Another new effort on the pregnancy prevention scene is an Iowa program called It Takes Two. The program stresses responsibility for both boys and girls, encouraging abstinence but also teaching about birth control. The program is fast-moving and entertaining, and includes a segment in which students act out a TV game show—guessing the cost of raising a baby. It Takes Two is popular among educators and is spreading throughout Iowa. National experts consider it a model in preventing teen pregnancy. However, nobody knows how effective the program really is. Program director Tom Klaus says, ‘We feel pretty confident it will...make a short-term impact on attitude, but will it reduce the teen pregnancy rate? I don’t know. I’d like to think it will, but I can’t be so arrogant as to make that claim.’

A "kids helping kids" strategy has been adopted by some organizations. Teen counselors are being carefully educated to counsel and impart useful and perhaps even life-saving facts to their peers on topics ranging from AIDS to avoiding early pregnancy. According to a recent article in the LA Times ([1995, February 26]. Kids helping kids to avoid pregnancy.), the approach appears to be working. Before the teen counselor project began, about 30% of the teenagers visiting the Valley Community Clinic in North Hollywood were pregnant. Now, three years into the program and with the number of clinic visits tripled, the teen pregnancy rate has dropped to 6%.

In other cases of kids helping kids, teen parents have developed forums to discuss adolescent pregnancy protection and the risks of unprotected sex with other teens. In one such forum, the panel of teenage couples was joined by a troupe of young actors organized by Planned Parenthood that performed skits dramatizing the hazards of sexually transmitted diseases and underscoring the option of abstaining from sex.

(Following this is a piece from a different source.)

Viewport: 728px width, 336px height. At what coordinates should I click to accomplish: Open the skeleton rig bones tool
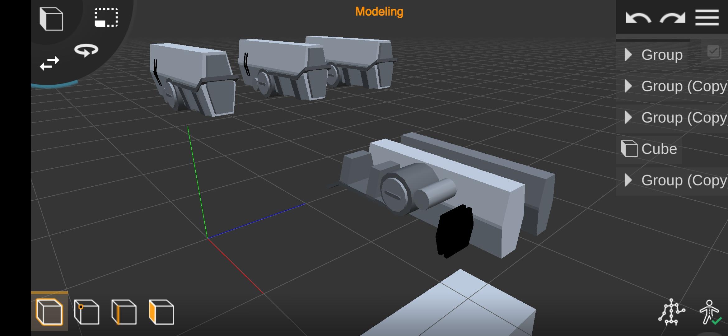point(671,312)
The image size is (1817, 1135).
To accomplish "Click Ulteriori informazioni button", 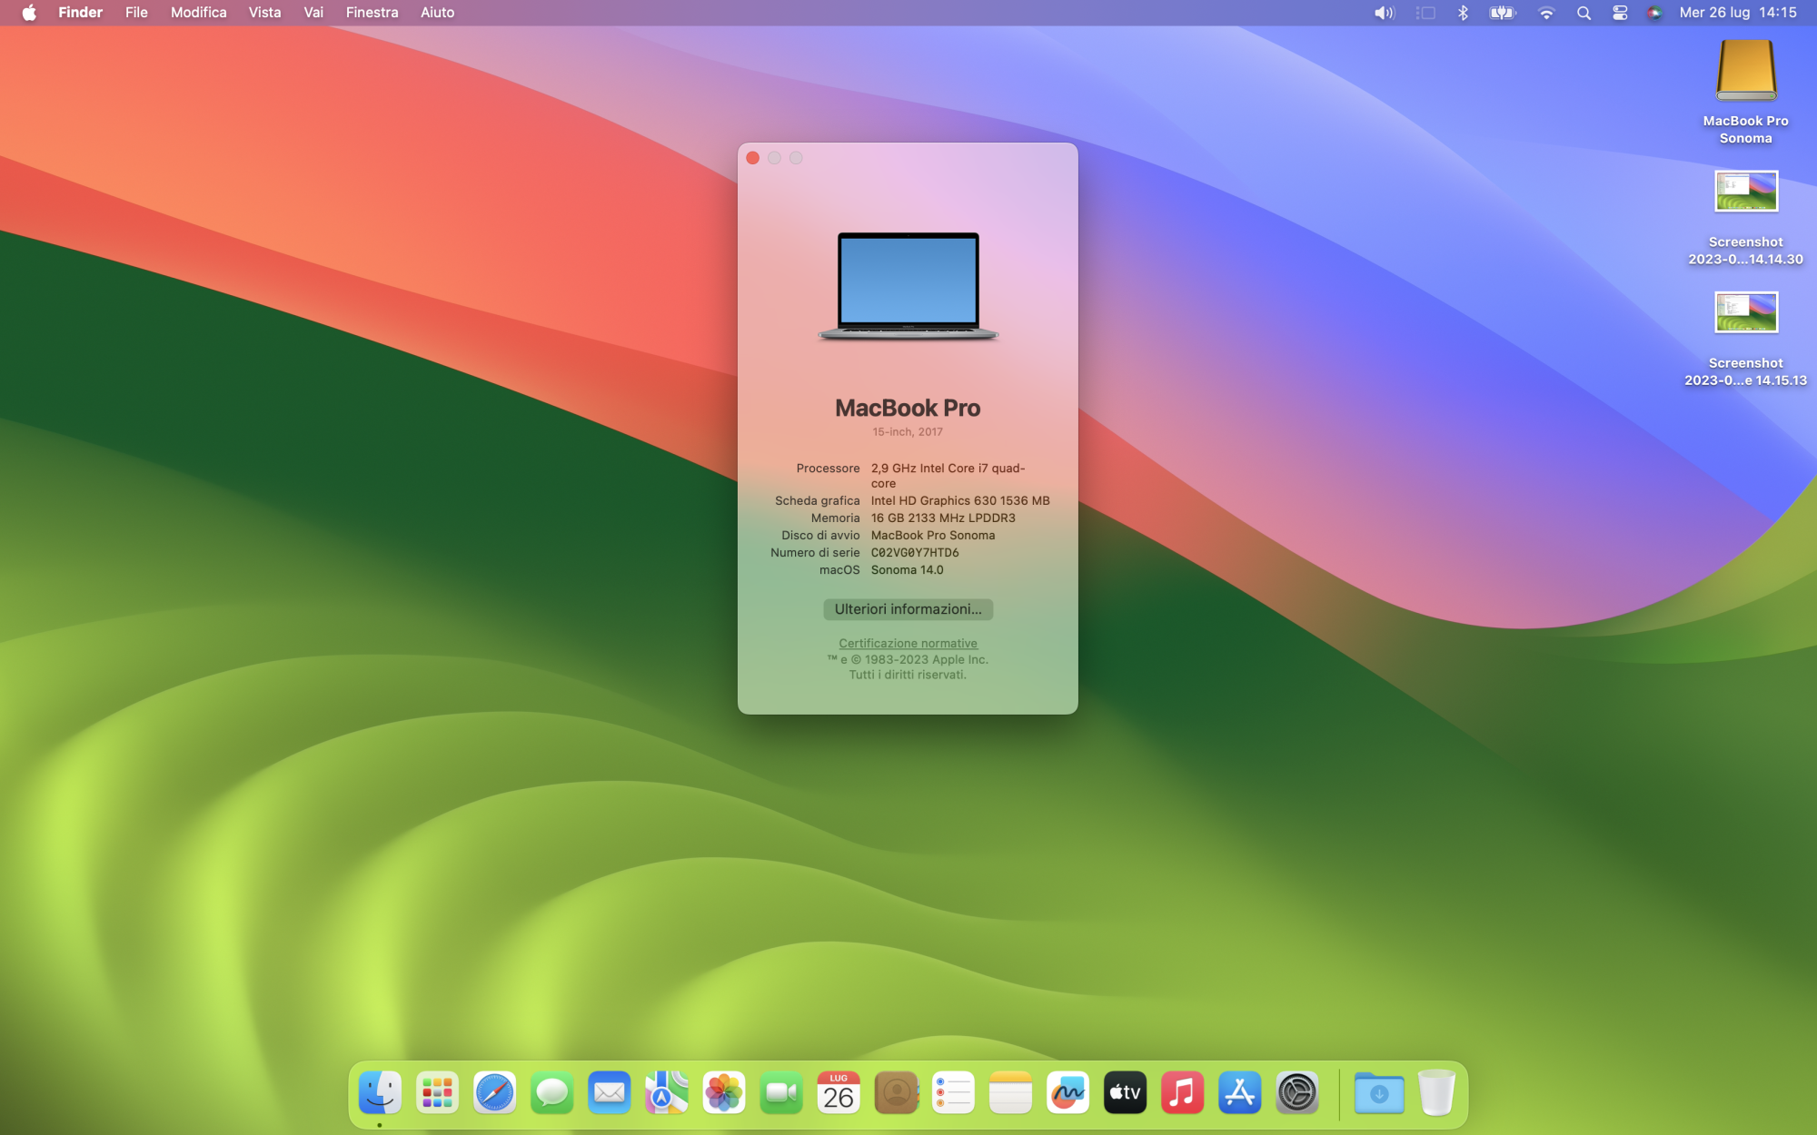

Dadisi Elliot, who began a teen-father program two years ago called Developing Adolescent Dads for Success, says that while straight talk may have been uncommon for previous generations, for today’s youth the issue of sex and its consequences are ‘really out of the closet.’

 

QUESTIONS FOR REFLECTION AND DISCUSSION

  1. Do you consider teenage, out-of-wedlock pregnancies to be a public health issue? Why or why not?
  2. What types of programs do you think would be useful in preventing unwanted pregnancies?
  3. In your opinion, why do unmarried teenagers want to have babies?

 

IMPLICATIONS

  1. Teenagers are in the process of developing responsible attitudes.
  2. Parents are responsible for discussing their values regarding sex and children with their adolescent children, who are developing value systems of their own.
  3. Secular education should promote abstinence as the safest protection against disease and unwanted pregnancies while encouraging safe sex for those who are sexually active.
  4. Youth leaders have a greater freedom to deal with the personal and theological aspects of this issue. Discussion must be done sensitively and courageously.